Chatterton's Precious Things
Tokens of Professional Self-Promotion
DOI:
https://doi.org/10.29173/jjs95Keywords:
literary juvenilia, Thomas Chatterton, childhood studies, visual juvenilia, RomanticismAbstract
If Thomas Chatterton had been born to Generation Alpha, my children’s generation, he would have been one of those obnoxiously attention-hungry, fashionable, razor-sharp social-media influencers. Self-promotion drove Chatterton. Precocious and sensitive, he used whatever literary and visual tropes seemed most popular to his inexperienced, but culturally acute eyes. His poetics was gorgeously fashionable and fraudulent, an inchoate grab at whatever professional relationships or commercial opportunities were likely to enhance his literary and pecuniary standing, and his success. More than anything, he wished to demonstrate his skills as a professional gentleman of letters, to those he perceived as his coterie circle of peers, patrons and publishers.

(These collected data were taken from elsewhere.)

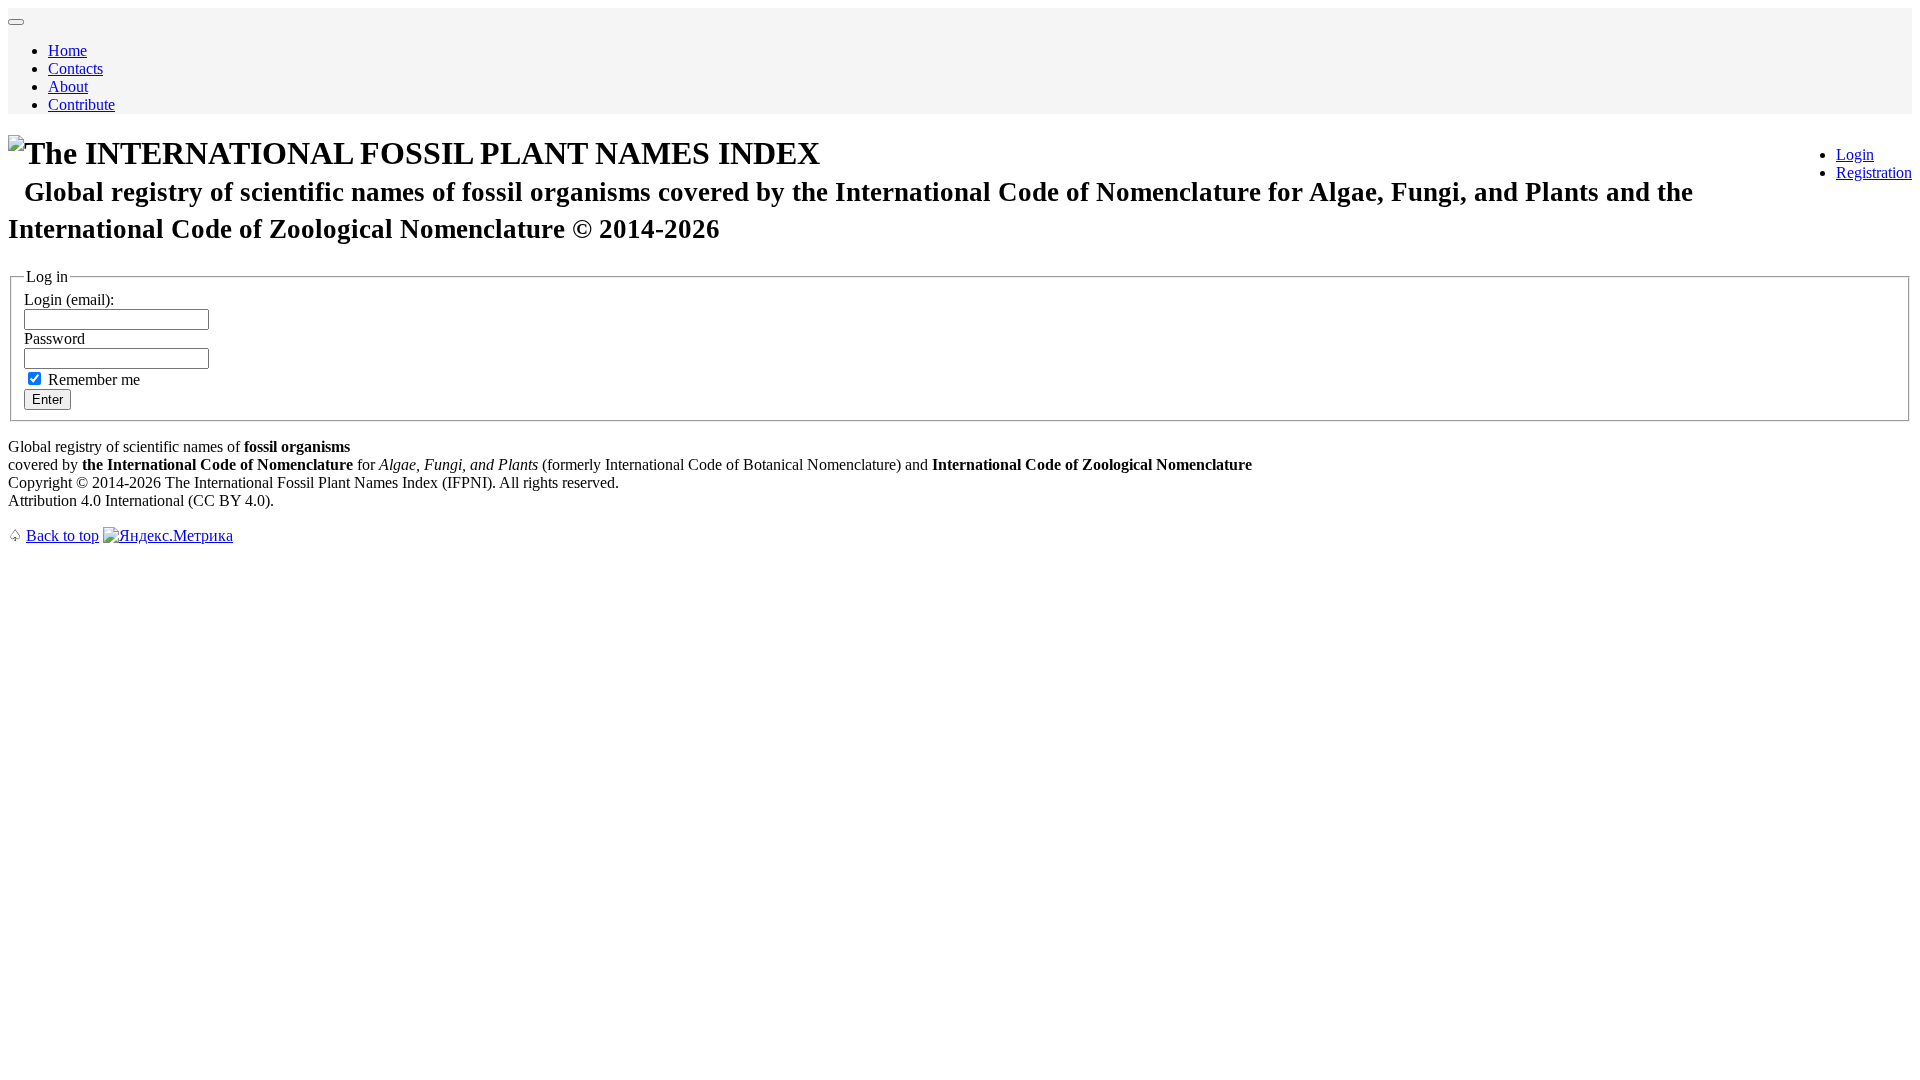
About (68, 86)
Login (1855, 154)
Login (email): (69, 299)
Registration (1874, 172)
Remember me (94, 379)
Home (67, 50)
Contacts (75, 68)
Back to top (62, 535)
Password (54, 338)
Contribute (81, 104)
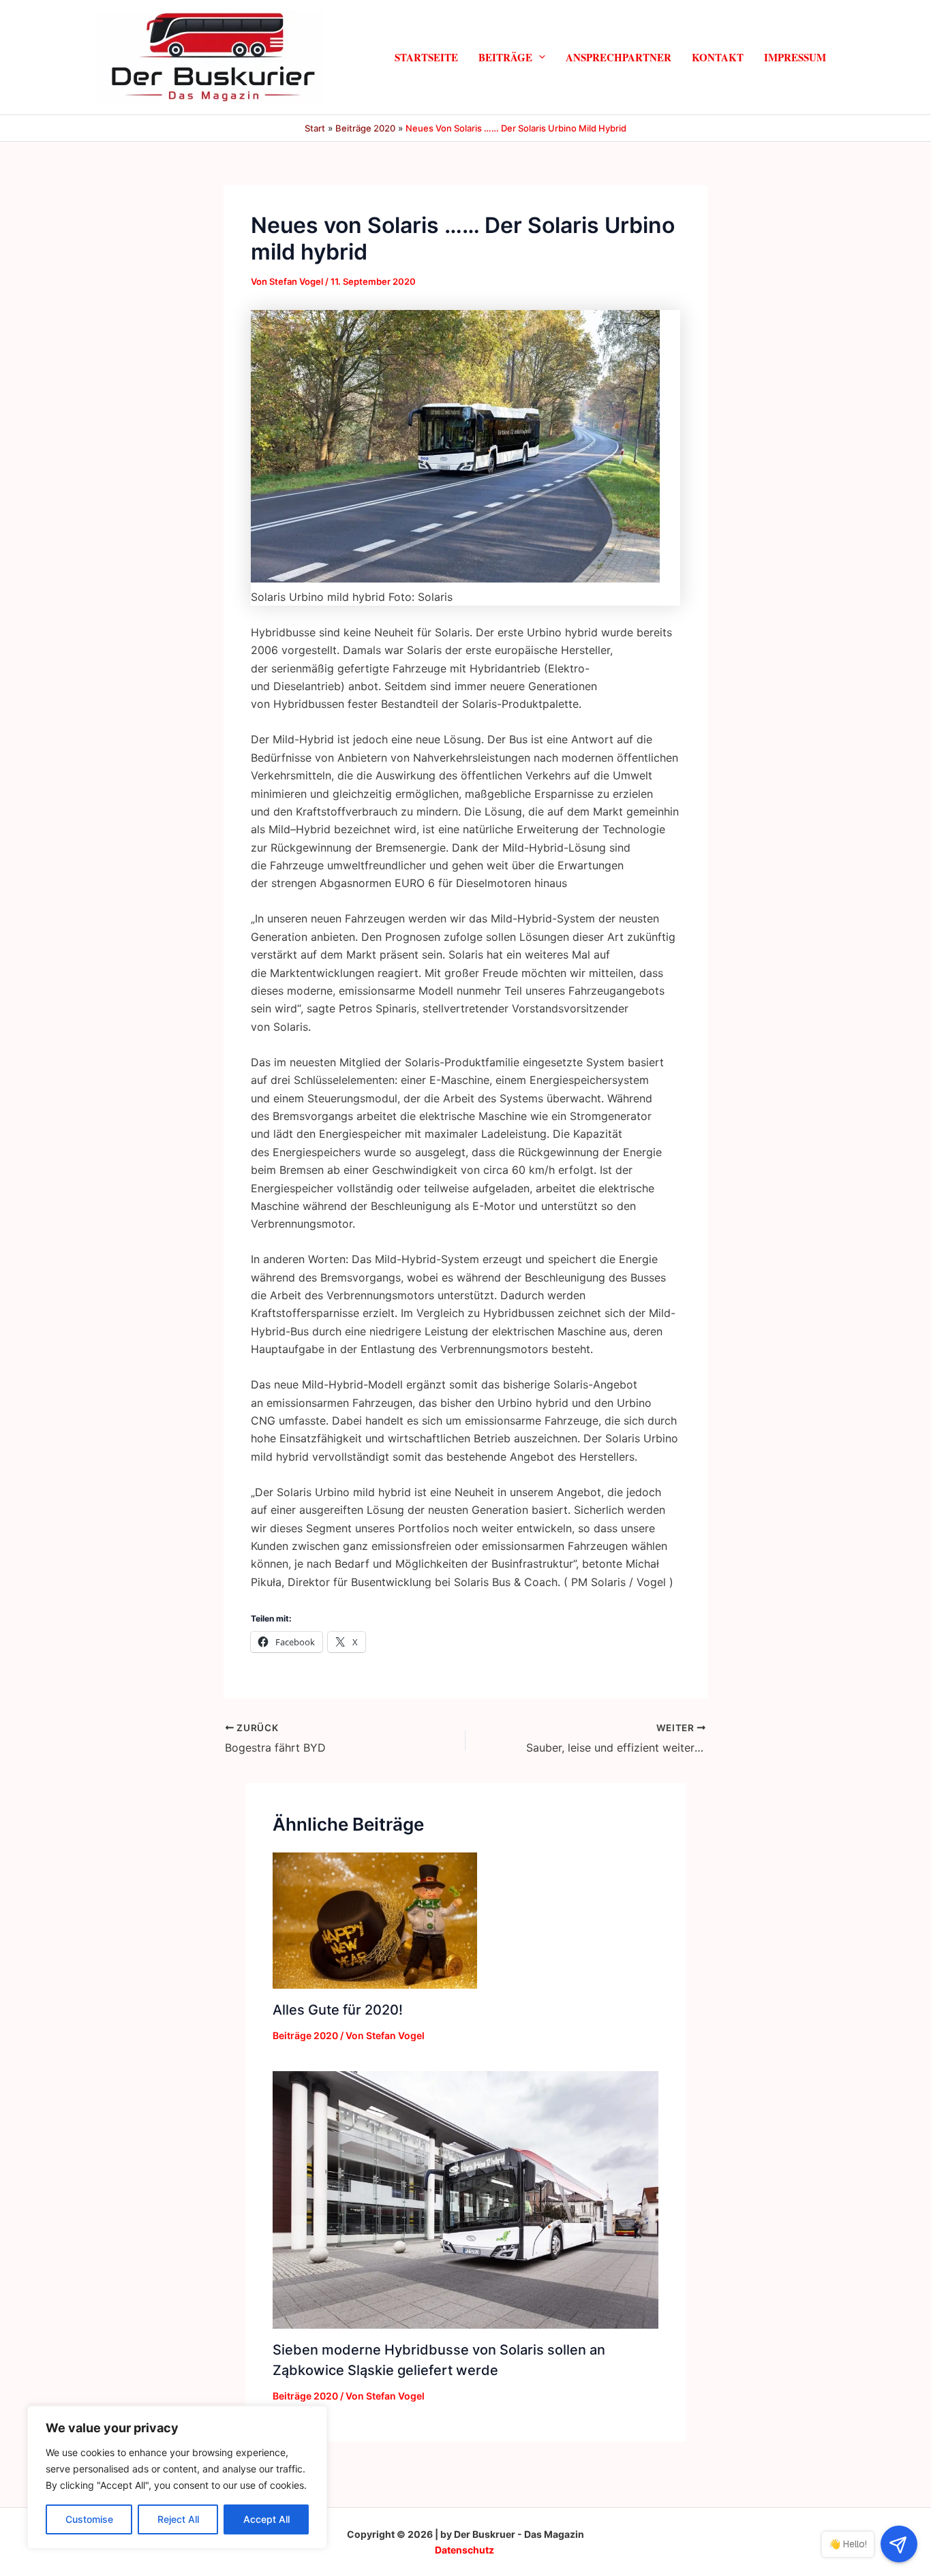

The material experiment that Chatterton is best known for still is the Rowley manuscripts, and their often-repeated story of antiquarian fraudulence and forgery. But when I began researching Chatterton’s poetry and other textual forms, I discovered that his interest in the material was not only some kind of ill-informed, adolescent, historical conmanship; instead, it was a broad-based, ambitious and purposeful attempt to harness the power of material things for his own professional advantage. That said, in this paper I do use the Rowley manuscripts as a case study, because they are the most well-developed and frankly entertaining of Chatterton’s precious things.